## Document section
# # # # # # #

Split template — matrix chain (min scalar multiplications):
int p[505]; // dims: matrix i is p[i-1] x p[i]
int memo[505][505]; // init -1
int solve(int i, int j) { // cost to multiply matrices i..j
if (i == j) return 0; // single matrix: nothing to do
int& r = memo[i][j];
if (r != -1) return r;
int best = INT_MAX;
for (int k = i; k < j; k++) // try every split
best = min(best, solve(i, k) + solve(k + 1, j)
+ p[i - 1] * p[k] * p[j]);
return r = best;
}Endpoint template — longest palindromic subsequence: if (s[i]==s[j]) 2 + solve(i+1, j-1) else max(solve(i+1, j), solve(i, j-1)). The key recognition signal: "the answer for a range is built from sub-ranges, and I must choose where to break it."
Pattern 3 — Bitmask DP (subset as state)
State: an integer mask whose bits mark which elements are used/visited, often paired with i = the last element chosen. Transition: add one currently-unused element to the set.
Use when: you must consider all orderings or subsets of a small set — travelling salesman, assignment (match n people to n tasks), Hamiltonian paths, set cover, "partition into groups" where n ≤ ~20.
Size: 2ⁿ masks (× n) → only feasible for n ≤ 20ish. That tiny bound in the statement is the giveaway.
Template — TSP (min tour cost visiting all nodes, returning to 0):
int n, dist[20][20];
int memo[1 << 20][20]; // init -1 (watch the memory — see Tips)
int tsp(int mask, int u) { // mask = visited set, u = current node
if (mask == (1 << n) - 1) return dist[u][0]; // all visited → go home
int& r = memo[mask][u];
if (r != -1) return r;
int best = INT_MAX;
for (int v = 0; v < n; v++)
if (!(mask & (1 << v))) // v unvisited
best = min(best, dist[u][v] + tsp(mask | (1 << v), v));
return r = best;
}
// answer: tsp(1, 0) — start at node 0, only 0 visitedBit tricks you'll use constantly: mask & (1<<v) (is v in the set?), mask | (1<<v) (add v), mask & (mask-1) (drop lowest bit), __builtin_popcount(mask) (set size). For assignment-style problems, __builtin_popcount(mask) often is the position index, dropping a dimension.
Pattern 4 — Digit DP (counting numbers)
State: solve(pos, acc, tight) — current digit position, an accumulator for whatever you're tracking (digit sum, remainder, last digit…), and a tight flag meaning "the prefix so far equals the bound's prefix." Transition: try each digit 0..limit, where limit is bound[pos] if still tight, else 9.
Use when: you must count numbers in a range [0, N] (or [A, B] via f(B) - f(A-1)) satisfying a digit property — digit sum divisible by k, no two equal adjacent digits, contains/avoids a digit, etc. N can be astronomically large (up to 10¹⁸) because you work on its ~18 digits, not the value.

# # # # # # #

(Word and element location data)
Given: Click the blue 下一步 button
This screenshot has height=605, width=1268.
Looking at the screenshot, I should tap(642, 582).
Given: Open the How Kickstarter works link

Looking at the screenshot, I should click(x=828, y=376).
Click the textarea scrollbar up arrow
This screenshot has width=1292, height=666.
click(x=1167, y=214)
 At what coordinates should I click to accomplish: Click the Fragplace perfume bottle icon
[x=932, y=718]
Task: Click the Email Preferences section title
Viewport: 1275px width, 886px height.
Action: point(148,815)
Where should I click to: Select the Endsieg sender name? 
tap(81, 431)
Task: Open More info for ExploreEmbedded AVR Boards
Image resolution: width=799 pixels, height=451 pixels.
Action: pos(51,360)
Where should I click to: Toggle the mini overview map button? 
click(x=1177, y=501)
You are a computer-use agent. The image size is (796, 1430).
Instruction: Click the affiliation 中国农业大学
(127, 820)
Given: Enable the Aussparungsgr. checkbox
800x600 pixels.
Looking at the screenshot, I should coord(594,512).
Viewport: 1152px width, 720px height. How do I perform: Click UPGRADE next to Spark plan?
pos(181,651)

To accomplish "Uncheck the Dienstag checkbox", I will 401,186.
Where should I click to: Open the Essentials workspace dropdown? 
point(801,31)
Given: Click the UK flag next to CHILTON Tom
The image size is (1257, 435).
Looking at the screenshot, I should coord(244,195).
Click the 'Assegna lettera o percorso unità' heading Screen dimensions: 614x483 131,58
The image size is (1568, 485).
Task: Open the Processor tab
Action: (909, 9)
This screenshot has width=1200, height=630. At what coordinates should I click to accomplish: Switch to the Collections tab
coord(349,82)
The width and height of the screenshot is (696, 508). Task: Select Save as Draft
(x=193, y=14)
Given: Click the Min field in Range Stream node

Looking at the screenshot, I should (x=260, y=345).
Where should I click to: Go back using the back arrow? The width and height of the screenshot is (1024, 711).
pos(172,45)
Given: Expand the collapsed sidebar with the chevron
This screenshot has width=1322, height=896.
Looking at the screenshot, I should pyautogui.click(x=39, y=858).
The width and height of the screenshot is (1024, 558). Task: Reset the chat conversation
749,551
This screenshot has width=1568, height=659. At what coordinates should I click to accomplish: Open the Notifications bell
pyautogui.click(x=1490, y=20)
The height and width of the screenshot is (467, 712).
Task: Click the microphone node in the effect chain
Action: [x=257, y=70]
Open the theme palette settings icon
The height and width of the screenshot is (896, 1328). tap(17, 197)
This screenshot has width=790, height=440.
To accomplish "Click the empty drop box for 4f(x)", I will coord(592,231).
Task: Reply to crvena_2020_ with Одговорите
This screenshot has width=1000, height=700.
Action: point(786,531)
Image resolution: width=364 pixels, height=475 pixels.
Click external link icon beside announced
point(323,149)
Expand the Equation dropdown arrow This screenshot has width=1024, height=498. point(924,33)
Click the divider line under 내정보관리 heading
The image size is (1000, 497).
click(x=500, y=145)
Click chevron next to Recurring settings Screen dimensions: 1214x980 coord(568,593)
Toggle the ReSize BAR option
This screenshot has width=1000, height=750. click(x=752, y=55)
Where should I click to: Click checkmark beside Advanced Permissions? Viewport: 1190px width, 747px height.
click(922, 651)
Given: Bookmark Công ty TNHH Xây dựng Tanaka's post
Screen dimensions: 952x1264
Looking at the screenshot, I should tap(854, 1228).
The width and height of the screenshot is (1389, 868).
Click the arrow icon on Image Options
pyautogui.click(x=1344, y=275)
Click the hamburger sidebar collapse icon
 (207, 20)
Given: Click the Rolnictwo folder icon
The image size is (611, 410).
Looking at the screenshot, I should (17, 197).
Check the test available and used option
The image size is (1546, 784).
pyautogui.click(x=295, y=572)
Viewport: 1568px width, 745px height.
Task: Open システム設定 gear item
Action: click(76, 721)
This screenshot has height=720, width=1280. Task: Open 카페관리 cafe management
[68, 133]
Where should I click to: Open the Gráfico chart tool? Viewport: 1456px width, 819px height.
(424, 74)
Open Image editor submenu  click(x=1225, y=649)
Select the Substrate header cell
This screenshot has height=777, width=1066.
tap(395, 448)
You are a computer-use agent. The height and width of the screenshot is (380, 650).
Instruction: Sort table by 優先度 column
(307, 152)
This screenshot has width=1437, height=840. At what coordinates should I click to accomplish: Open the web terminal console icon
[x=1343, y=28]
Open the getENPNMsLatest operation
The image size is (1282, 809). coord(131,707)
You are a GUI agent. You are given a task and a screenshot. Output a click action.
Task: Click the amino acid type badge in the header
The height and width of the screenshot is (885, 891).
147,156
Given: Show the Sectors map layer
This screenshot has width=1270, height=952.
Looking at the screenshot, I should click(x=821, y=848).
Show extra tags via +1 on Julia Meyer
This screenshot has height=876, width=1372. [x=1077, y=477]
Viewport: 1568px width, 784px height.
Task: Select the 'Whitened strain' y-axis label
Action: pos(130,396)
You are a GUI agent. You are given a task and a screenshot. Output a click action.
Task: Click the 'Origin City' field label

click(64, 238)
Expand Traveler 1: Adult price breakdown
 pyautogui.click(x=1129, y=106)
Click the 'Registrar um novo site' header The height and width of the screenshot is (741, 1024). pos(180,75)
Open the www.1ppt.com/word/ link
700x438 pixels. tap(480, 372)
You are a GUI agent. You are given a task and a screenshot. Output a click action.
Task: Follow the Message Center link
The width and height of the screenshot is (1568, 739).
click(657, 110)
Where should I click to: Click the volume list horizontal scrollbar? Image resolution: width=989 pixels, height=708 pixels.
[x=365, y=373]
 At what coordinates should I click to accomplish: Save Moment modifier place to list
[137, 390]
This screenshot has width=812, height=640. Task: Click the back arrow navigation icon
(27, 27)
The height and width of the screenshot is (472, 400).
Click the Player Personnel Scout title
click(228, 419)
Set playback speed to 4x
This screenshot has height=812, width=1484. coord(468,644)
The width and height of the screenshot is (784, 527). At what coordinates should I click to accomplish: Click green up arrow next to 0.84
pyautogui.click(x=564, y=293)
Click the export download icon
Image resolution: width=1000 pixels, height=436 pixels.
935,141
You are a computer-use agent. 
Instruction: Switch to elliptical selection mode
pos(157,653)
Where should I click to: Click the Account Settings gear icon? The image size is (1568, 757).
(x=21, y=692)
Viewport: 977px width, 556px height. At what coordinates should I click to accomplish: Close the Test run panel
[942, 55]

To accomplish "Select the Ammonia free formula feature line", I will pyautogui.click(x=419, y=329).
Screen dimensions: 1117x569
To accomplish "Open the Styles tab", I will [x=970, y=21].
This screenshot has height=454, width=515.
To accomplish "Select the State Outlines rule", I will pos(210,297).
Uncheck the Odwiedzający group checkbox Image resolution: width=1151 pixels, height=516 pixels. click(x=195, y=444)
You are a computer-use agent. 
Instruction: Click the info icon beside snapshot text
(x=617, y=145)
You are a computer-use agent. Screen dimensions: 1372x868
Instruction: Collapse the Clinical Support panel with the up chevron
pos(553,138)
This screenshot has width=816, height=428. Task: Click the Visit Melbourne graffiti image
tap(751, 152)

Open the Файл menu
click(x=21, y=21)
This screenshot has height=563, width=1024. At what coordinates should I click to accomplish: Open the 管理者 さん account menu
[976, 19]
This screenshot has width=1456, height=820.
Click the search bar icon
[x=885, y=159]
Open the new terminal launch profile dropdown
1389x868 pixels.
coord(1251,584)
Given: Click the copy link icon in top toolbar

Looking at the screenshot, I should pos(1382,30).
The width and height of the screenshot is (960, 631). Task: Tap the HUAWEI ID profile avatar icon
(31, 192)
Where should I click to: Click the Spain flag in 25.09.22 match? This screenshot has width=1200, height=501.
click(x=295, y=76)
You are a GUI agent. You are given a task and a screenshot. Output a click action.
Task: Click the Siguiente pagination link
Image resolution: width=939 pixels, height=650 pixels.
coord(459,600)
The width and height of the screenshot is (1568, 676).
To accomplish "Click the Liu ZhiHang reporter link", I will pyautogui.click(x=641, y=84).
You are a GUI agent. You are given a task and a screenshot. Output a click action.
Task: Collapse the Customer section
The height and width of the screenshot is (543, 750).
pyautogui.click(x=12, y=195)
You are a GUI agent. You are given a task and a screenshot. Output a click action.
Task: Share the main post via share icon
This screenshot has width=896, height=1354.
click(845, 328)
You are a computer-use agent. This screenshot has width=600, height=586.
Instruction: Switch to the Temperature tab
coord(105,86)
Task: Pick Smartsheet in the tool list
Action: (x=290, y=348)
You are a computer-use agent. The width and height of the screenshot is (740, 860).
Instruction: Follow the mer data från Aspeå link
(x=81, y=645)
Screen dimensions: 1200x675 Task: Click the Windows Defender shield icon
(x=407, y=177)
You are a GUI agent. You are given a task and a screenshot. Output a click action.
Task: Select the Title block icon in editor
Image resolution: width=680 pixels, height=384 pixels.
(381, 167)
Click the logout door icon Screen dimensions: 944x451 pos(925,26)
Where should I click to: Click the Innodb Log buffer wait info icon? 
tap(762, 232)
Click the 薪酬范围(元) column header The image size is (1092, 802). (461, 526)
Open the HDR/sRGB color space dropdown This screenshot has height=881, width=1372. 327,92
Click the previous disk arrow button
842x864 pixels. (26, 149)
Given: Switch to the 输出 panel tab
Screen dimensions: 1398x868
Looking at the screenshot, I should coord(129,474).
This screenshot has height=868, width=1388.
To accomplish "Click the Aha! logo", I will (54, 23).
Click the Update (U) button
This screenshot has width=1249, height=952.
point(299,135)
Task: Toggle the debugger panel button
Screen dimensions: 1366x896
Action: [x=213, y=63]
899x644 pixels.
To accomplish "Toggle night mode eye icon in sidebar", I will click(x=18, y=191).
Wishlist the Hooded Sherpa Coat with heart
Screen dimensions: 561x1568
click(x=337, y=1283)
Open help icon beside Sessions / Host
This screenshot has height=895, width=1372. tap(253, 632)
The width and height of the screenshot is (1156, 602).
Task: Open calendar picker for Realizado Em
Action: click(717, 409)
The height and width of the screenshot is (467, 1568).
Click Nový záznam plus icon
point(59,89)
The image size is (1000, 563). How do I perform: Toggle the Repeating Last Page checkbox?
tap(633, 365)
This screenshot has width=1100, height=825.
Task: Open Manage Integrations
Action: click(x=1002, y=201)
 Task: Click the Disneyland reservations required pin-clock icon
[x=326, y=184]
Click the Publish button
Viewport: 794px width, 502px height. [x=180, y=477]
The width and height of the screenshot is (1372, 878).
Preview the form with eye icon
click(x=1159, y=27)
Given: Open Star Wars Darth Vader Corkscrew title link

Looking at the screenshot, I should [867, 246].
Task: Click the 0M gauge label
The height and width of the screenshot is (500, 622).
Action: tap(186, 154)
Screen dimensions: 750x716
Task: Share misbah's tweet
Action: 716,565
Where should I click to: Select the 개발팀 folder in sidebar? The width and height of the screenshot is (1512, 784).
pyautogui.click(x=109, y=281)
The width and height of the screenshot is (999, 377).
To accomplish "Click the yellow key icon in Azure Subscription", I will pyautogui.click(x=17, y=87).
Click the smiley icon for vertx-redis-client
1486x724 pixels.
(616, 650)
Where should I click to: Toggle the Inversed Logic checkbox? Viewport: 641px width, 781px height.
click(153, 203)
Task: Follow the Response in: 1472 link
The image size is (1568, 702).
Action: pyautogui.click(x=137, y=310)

# # # # # # #

## What to do
1 > In the dynamic programming text, how large can N be in a digit DP problem?
2 > List every problem type the dynamic programming text names under "Use when" for bitmask DP.
3 > Extend the dynamic programming text from its final sentence, keeping its style.
The items are separate material, unrelated to the dynamic programming text.

## Outputs in order
1 > Up to 10¹⁸.

2 > Travelling salesman, assignment (matching n people to n tasks), Hamiltonian paths, set cover, and "partition into groups" where n ≤ ~20.

3 >
Template — count integers in [0, N] with digit sum exactly target:
string num; // N as a decimal string
int target;
long long memo[20][200][2]; // [pos][sum][tight], init -1
long long go(int pos, int sum, int tight) {
if (sum > target) return 0;
if (pos == (int)num.size()) return sum == target;
long long& r = memo[pos][sum][tight];
if (r != -1) return r;
int limit = tight ? num[pos] - '0' : 9;
long long res = 0;
for (int d = 0; d <= limit; d++)
res += go(pos + 1, sum + d, tight && (d == limit));
return r = res;
}
// answer: go(0, 0, 1)Leading zeros are harmless here (they add 0 to the sum); some problems need an extra started flag to treat them specially. The accumulator's range sets the memo size — keep it bounded (e.g. track sum % k, not sum, when only divisibility matters).
Pattern 5 — Tree DP (DP on rooted trees)
State: solve(node, status) — the answer for the subtree rooted at node, where status is a tiny tag (e.g. is node itself selected?). Transition: combine the answers of the children, computed by a single DFS.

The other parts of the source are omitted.